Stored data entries
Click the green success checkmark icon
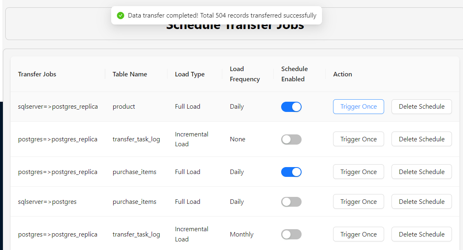Screen dimensions: 463x250 click(x=120, y=16)
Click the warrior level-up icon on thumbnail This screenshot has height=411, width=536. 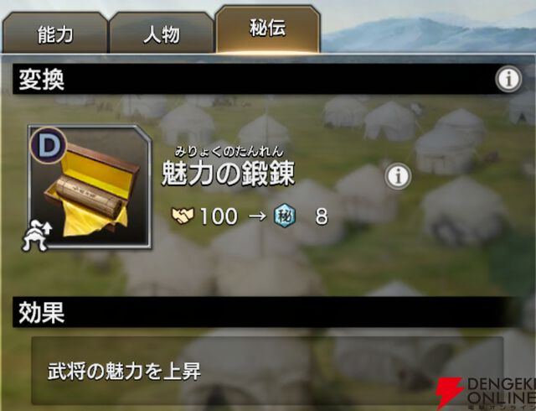(x=37, y=235)
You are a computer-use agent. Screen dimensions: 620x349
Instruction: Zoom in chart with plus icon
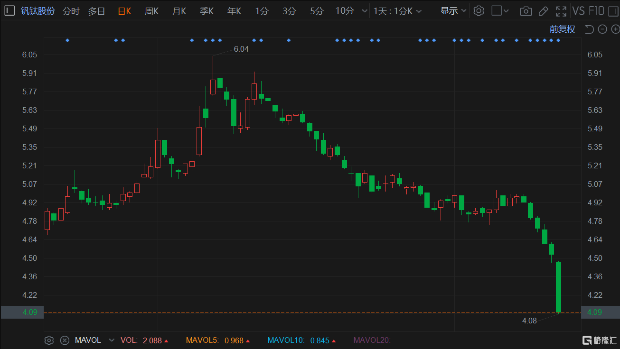(x=615, y=29)
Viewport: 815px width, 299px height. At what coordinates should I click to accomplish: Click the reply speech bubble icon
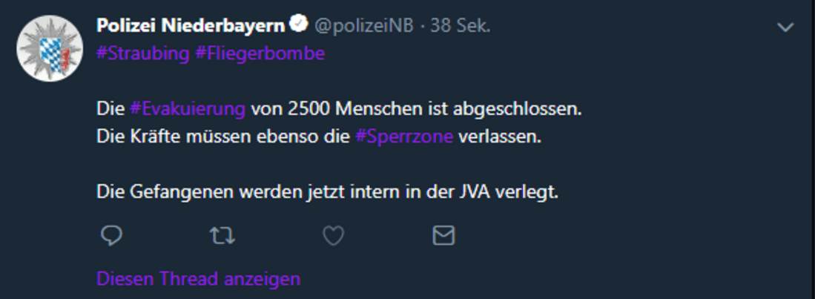pyautogui.click(x=111, y=236)
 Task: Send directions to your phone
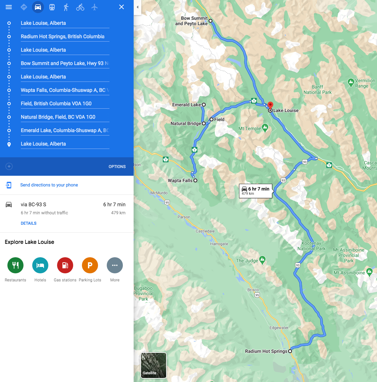49,185
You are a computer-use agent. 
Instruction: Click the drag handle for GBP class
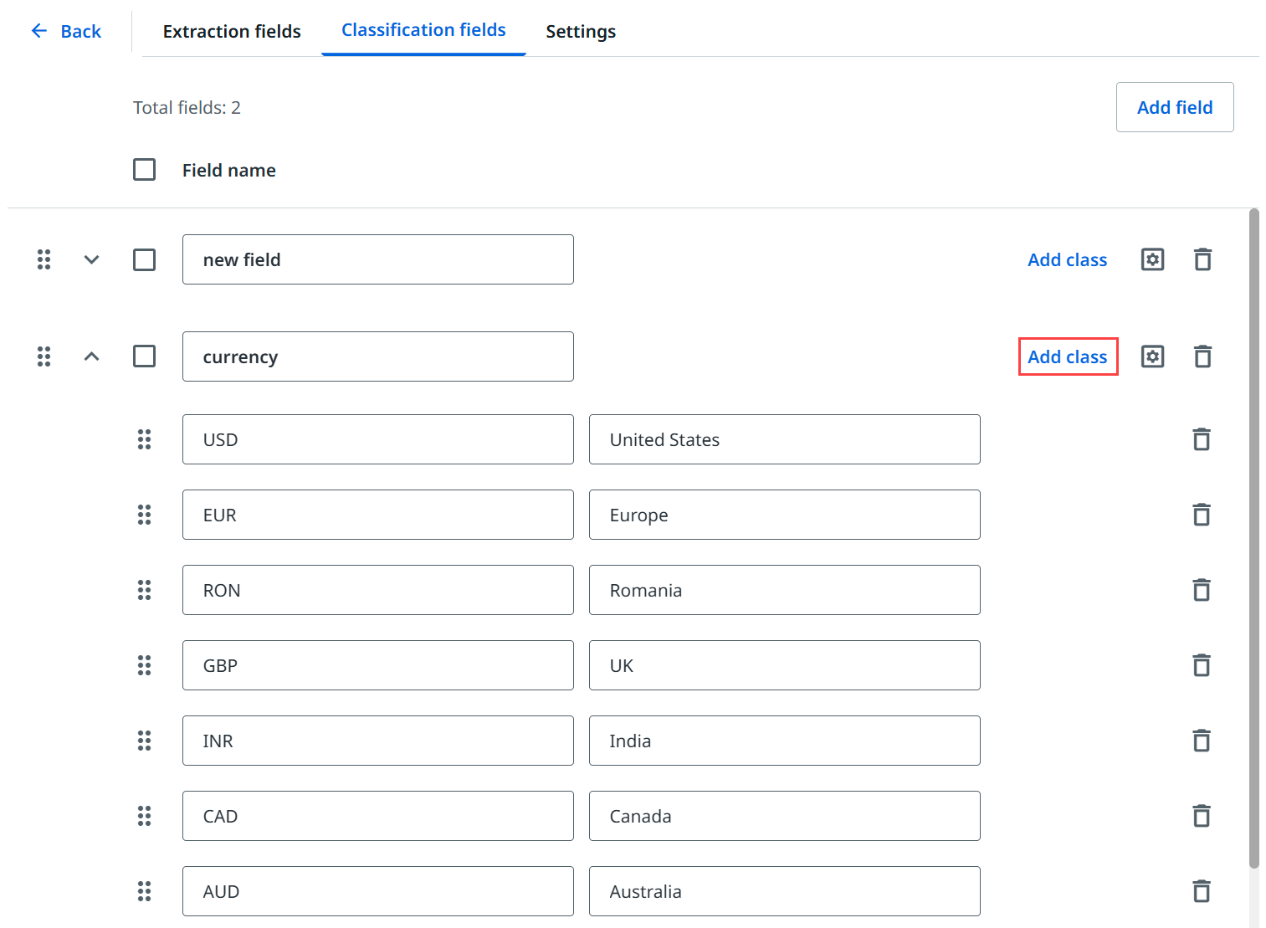[x=144, y=665]
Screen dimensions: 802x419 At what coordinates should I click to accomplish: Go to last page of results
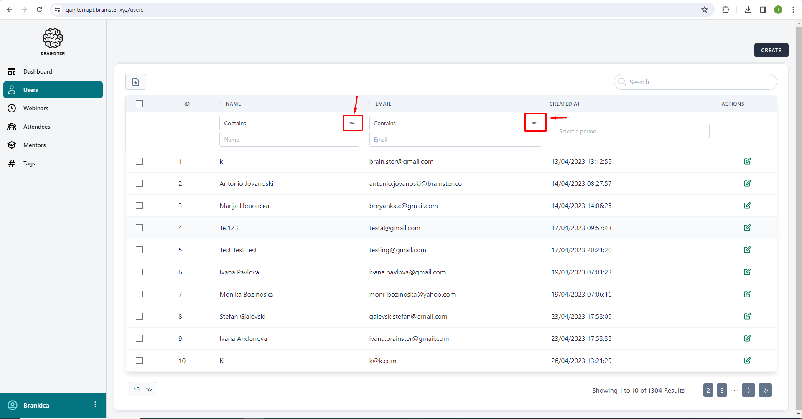coord(765,390)
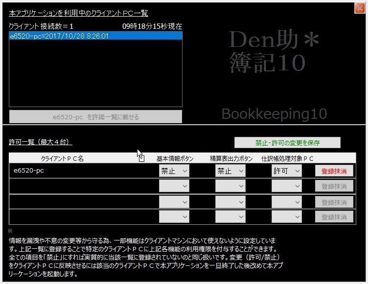368x284 pixels.
Task: Open 精算表出力ボタン dropdown in fourth row
Action: click(x=230, y=217)
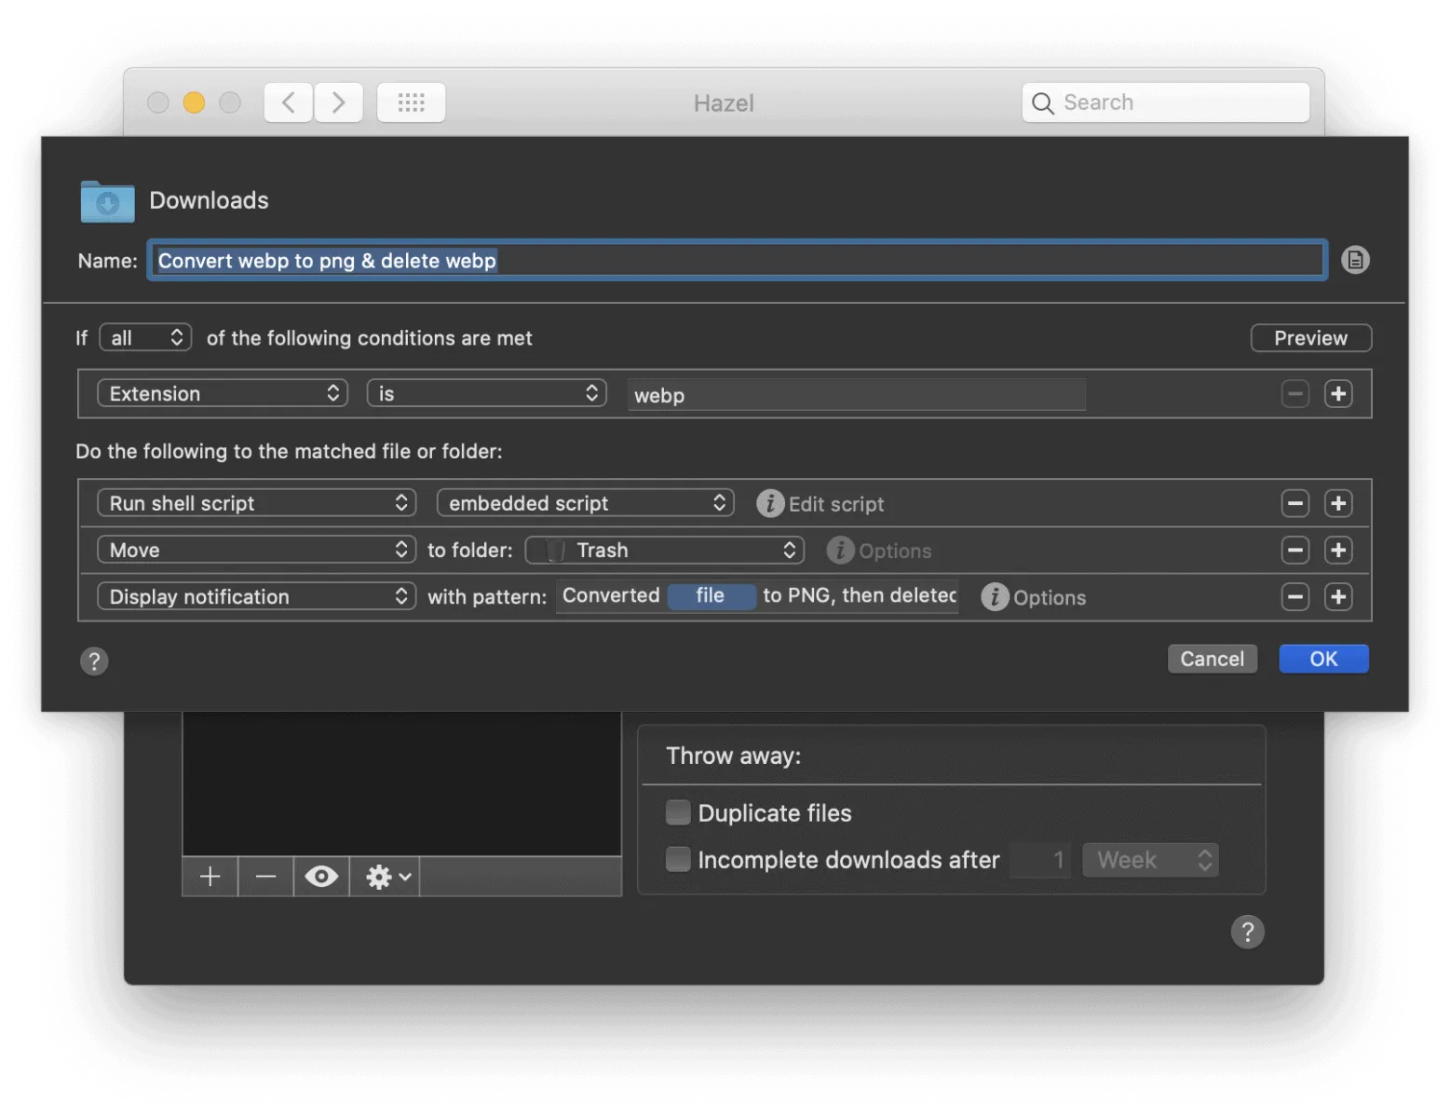Image resolution: width=1450 pixels, height=1118 pixels.
Task: Click the back navigation arrow
Action: [287, 102]
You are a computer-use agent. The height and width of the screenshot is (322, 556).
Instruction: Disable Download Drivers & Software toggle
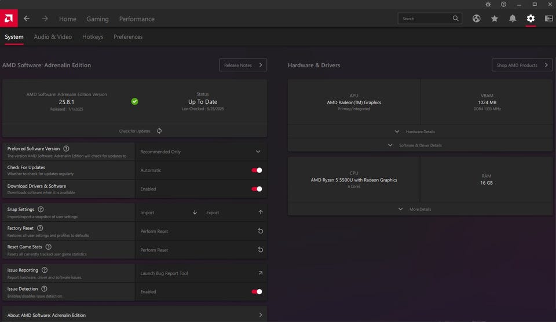click(257, 189)
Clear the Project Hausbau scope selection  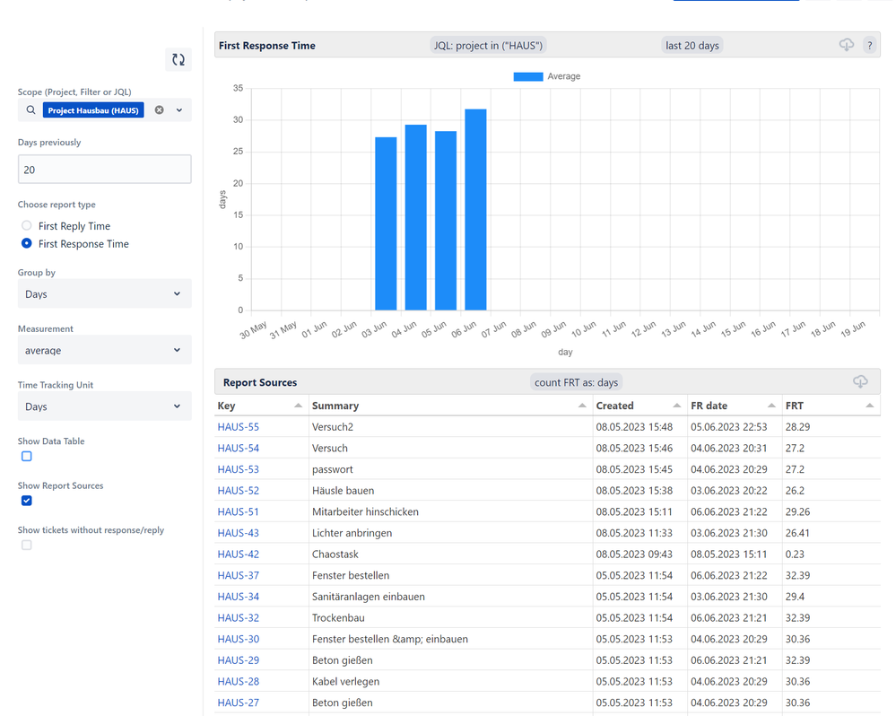tap(160, 110)
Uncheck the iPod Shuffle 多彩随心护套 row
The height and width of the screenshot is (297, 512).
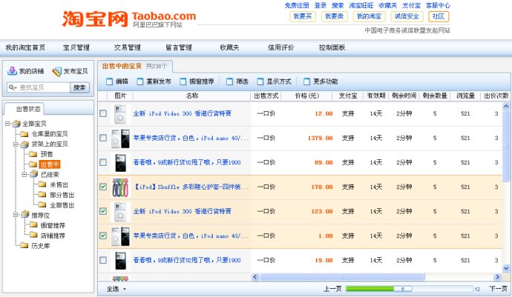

■ Task
Each line of the data that has the string "computer" counts once; give the total and nothing else.

■ Solved exercise
3